Guerre en Ukraine : La lutte contre le nazisme, socle du patriotisme russe dans la politique de Poutine
2024-11-19
Auteur: Michel
Trois ans après le début de l'« opération spéciale » en Ukraine, l'avenir de ce conflit demeure incertain. Les armées ukrainienne et russe continuent de mobiliser leurs forces pour maintenir leurs positions, tout en s'efforçant de persuader leurs populations des raisons justifiant ce combat. En ce sens, la thématique de l'ennemi nazi s'est profondément ancrée dans la propagande russe.
Depuis 2014, avec la révolution de Maïdan, ce discours a été principalement dirigé vers l'Europe, cherchant à convaincre les Occidentaux que le mouvement ukrainien était dominé par des néonazis, capitalisant sur la sensibilité historique des Européens face au nazisme. Cette stratégie s'est révélée efficace à l'époque, selon Anna Colin Lebedev, chercheuse spécialisée dans les sociétés post-soviétiques.
Dès le début de l'offensive militaire le 24 février 2022, le besoin de « dénazifier l'Ukraine » a été mis en avant pour justifier l'engagement des troupes russes. Cette fois, le Kremlin a ciblé surtout sa population intérieure. Selon Tatiana Kastoueva-Jean, directrice du Centre Russie/NEI à l'Institut français des relations internationales, ce discours résonne fortement chez les Russes, unis par leur histoire collective de lutte contre le nazisme.
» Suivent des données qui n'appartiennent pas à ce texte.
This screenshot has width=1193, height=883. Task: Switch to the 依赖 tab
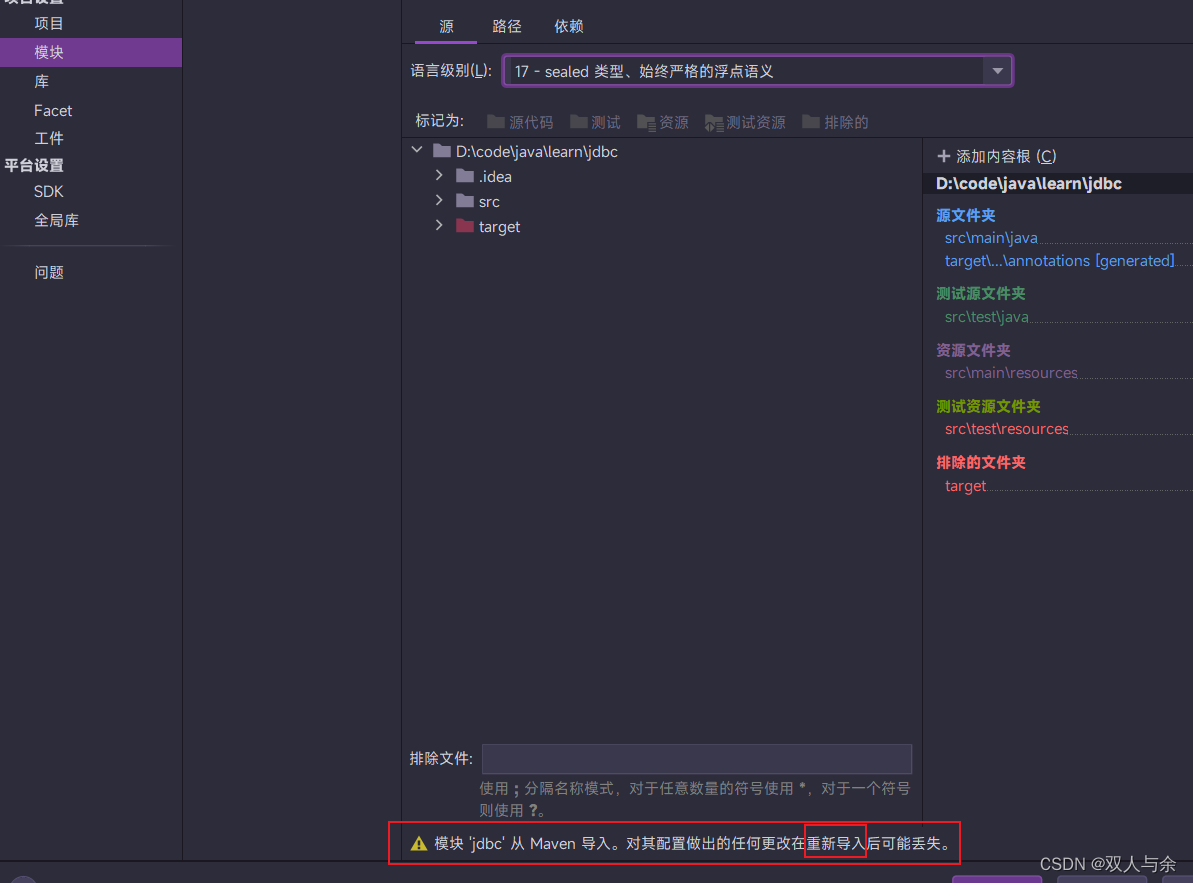pos(568,26)
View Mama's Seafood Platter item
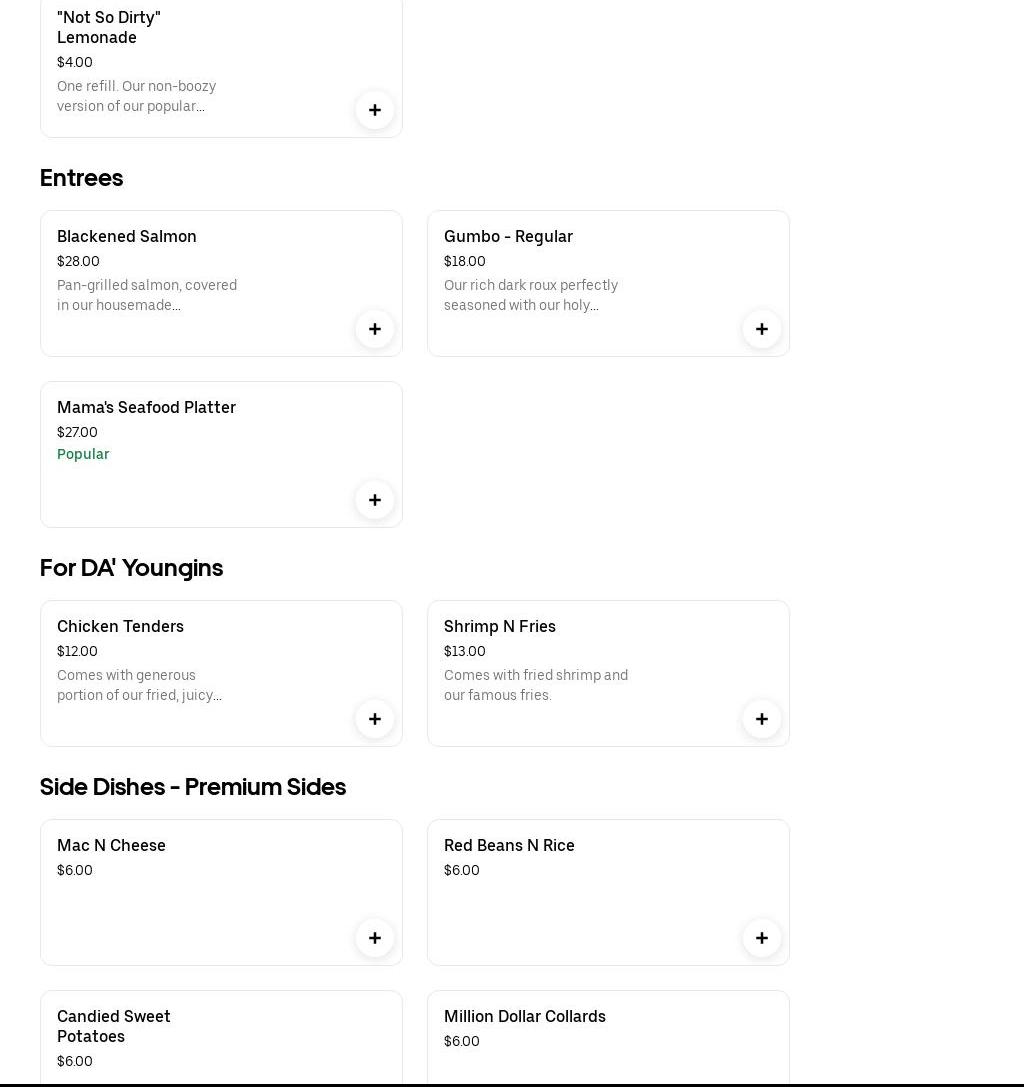This screenshot has height=1087, width=1024. (x=146, y=408)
Cette mémoire collective apparaît particulièrement forte chez les jeunes générations qui, par le biais du récit patriotique actuel, se sentent appelées à revendiquer un héritage de courage et de sacrifice, un écho à ceux de leurs ancêtres qui ont combattu pendant la Seconde Guerre mondiale. Comme le souligne Carole Grimaud, chercheuse à l'université Aix-Marseille, le patriotisme est devenu la pierre angulaire de la politique de Poutine, contribuant au recrutement dans les rangs de l'armée.
Derrière la métaphore du « mal absolu » que représente le nazisme, un autre adversaire se dessine : l'Occident, perçu comme en déclin. Ce discours qui a gagné en importance ces deux dernières années évoque l'OTAN comme l'héritier d'une vieille rivalité contre l'URSS, avec l'Ukraine considérée comme un bras armé des puissances occidentales.
Cette double narration place l'Ukraine à la croisée de deux combats : celui contre le nazisme et celui contre ce qui est présenté comme l'agression occidentale. La guerre en Ukraine est ainsi redéfinie comme une bataille pour protéger des valeurs traditionnelles et conservatrices, une priorité pour le régime de Poutine depuis les années 2000, engendrant une défense idéologique auprès de la population.
La réécriture de l'Histoire en cours en Russie, qui célèbre la « Grande Guerre patriotique » tout en omettant les collaborations historiques et le pacte germano-soviétique, façonne un récit où les succès passés sont mis en avant. Pendant ce temps, les élites russes, malgré le discours de décadence sur l'Occident, voit leurs enfants fréquenter les meilleures institutions d'enseignement en Europe, témoignant d'un paradoxe au cœur de la propagande actuelle.